Graham is VP of Marketing at Real Intent. He has over 20 years experience in the design automation industry. He has founded startups, brought Nassda to an IPO and previously was Sales and Marketing Director at Internet Business Systems, a web portal company. Graham has a Bachelor of Computer … More »
CEO Viewpoint: Prakash Narain on Moving from RTL to SoC Sign-off
September 19th, 2013 by Graham Bell
In early summer, Real Intent was among companies at the forefront of promoting a more unified approach to RTL sign-off, unveiling a deal that linked its market-leading Meridian CDC clock domain crossing suite to design-for-test tools from DeFacTo Technologies. Now though, as president and CEO Prakash Narain explains, the company is focusing on the broader concept of SoC sign-off.
“Take CDC as an example,” explains Narain. “You cannot sign off on CDC purely at the RTL because it is very possible that synthesis will introduce problems that cause your design to fail. So, you need the capability to run a small part of the CDC verification on your netlist as well.
“We provide that with Meridian and that is why we see ourselves as an SoC sign-off company. You are often looking at things that cannot be done at just the RTL level.”
It is a model that fits RI’s emphasis on static verification very well. The company’s tools address particular failure modes, including also areas such as X propagation and timing constraints as well as the established Ascent Lint family.

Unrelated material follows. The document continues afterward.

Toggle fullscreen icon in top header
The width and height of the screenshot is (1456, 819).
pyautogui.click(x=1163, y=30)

The SoC sign off strategy means that your tools must either catch issues early or monitor for them wherever they may occur. And as they do that, in as predictable and thorough a way as possible, Narain says that you help address the main challenge facing front-end design.

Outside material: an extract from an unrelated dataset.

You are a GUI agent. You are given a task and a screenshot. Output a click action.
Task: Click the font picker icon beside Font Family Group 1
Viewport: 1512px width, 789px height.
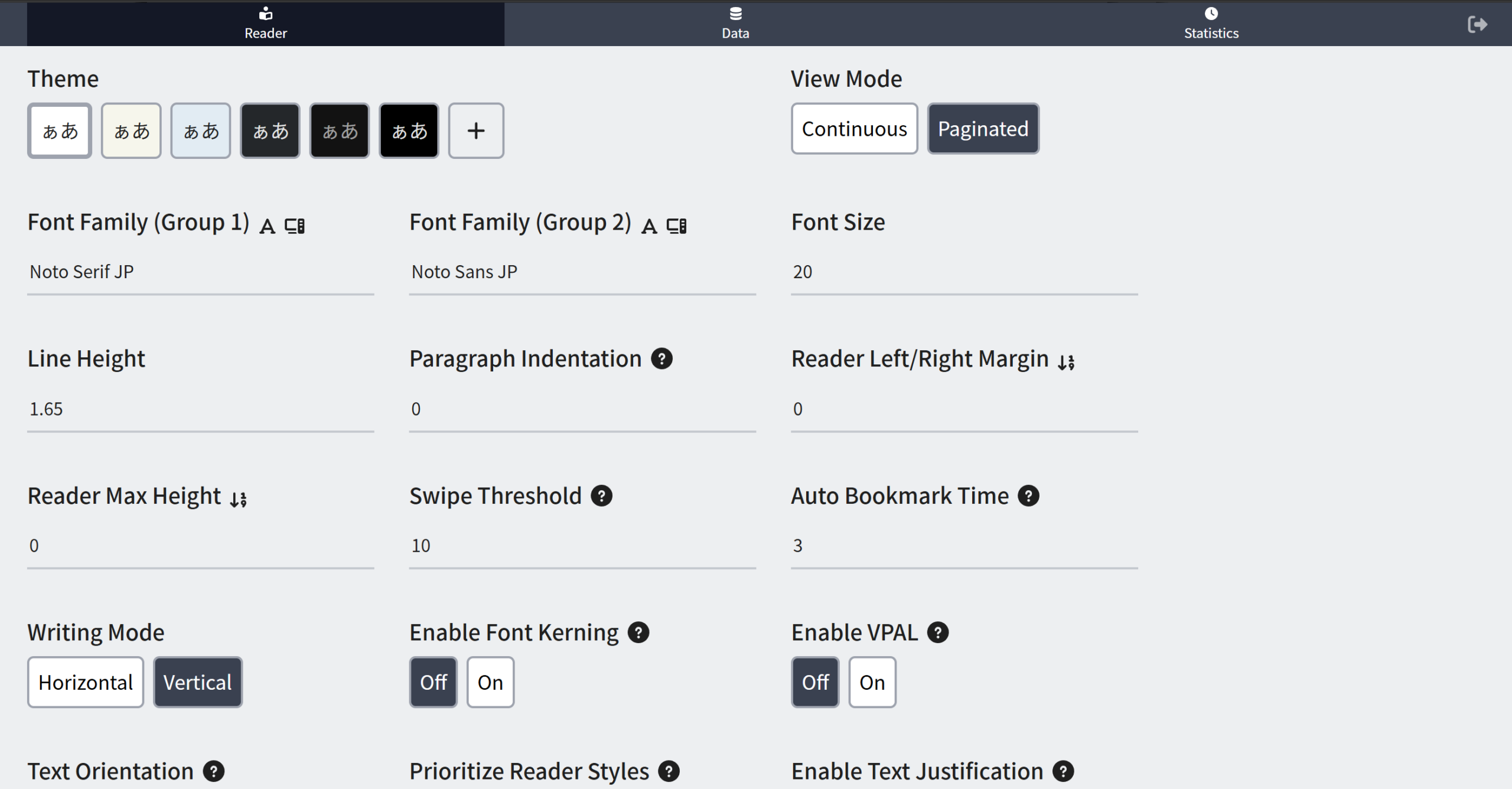click(x=268, y=226)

“What is driving front-end verification largely comes down to making methodologies as efficient as possible,” he says. “They are becoming more and more complex because the designs themselves are becoming larger and larger, but they need to be done in the same time as the ones before.”
Tools aimed at particular design challenges deliver this efficiency by allowing some aspects of verification to be accomplished in parallel.

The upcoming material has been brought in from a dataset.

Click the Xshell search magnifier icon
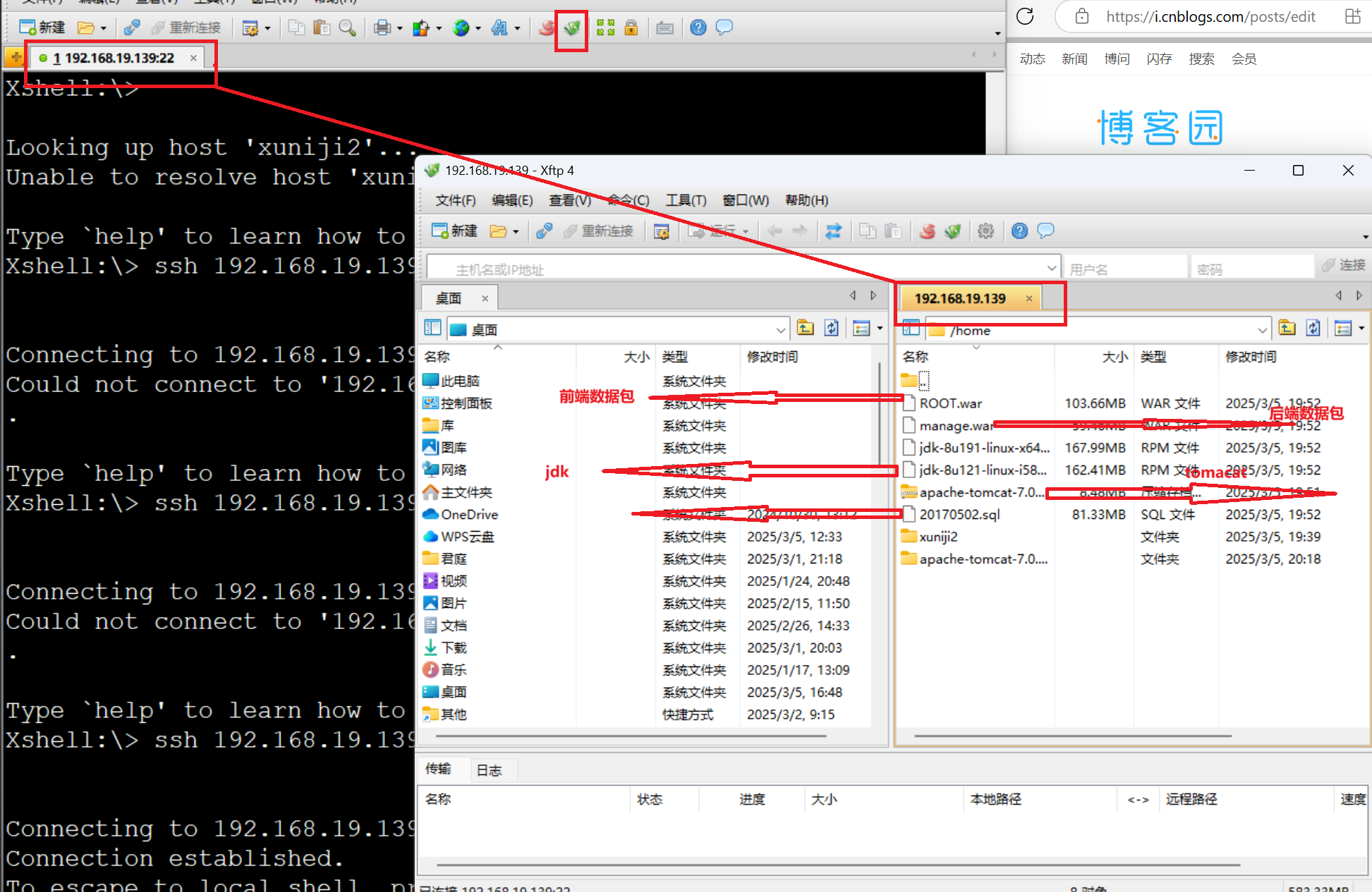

“You can think of a methodology where everything is done in simulation, but we all know that is going to take a long time, too long,” says Narain. “Static verification allows you to develop a methodology where verification for a specific failure mode can have a complete process associated with it. And that process can be run alongside those parts of your flow that still have to use other techniques.”
A political analogy is useful here, he adds, “You can borrow [former US Defense Secretary] Donald Rumsfeld’s terminology about ‘known unknowns’ and ‘unknown unknowns’. For known unknowns, static solutions are the best option. For unknown unknowns you can use techniques that offer much broader coverage, such as simulation.”
There has been some discussion around this distinction about the possible impact of a time-to-market driven shift to probabilistic computing techniques, but Narain is doubtful that this will diminish the power of static verification.
“You need to look at how design teams are managing things, at why static solutions are getting more and more interest,” he says. “Managers are not adopting risky models. With probabilistic models, they are going to be very worried that as designs continuously increase in size, so does the probability of some failure occurring somewhere. And it just needs one failure to force a respin.”
Coming back to the integration of static verification within the broader SoC sign-off concept, the vendor must address other needs. As the DeFacTo deal showed and, more recently, Real Intent’s entry into Synopsys’ InSync program, the tools need to play nice – interoperability or bust.
“Customers want maximum predictability and maximum control over their methodologies, so the more integrated you are with other front-end workflows, the greater the efficiency you will offer,” says Narain. “That makes these partnerships very important.”
But the other important factor is that the static tools themselves are constantly refined. In that regard, the recent release of Meridian 5.0, with a hierarchical flow headlining a number of efficiency-driven innovations, is a good example. And, says Narain, there’s more to come.
“It’s easy to create something that doesn’t add value over the existing flow. We need to continuously increase the ROI users derive from these solutions,” he argues. “Our job is to make people think less about having a particular technology gap to fill and more about how static solutions improve and enhance flows.”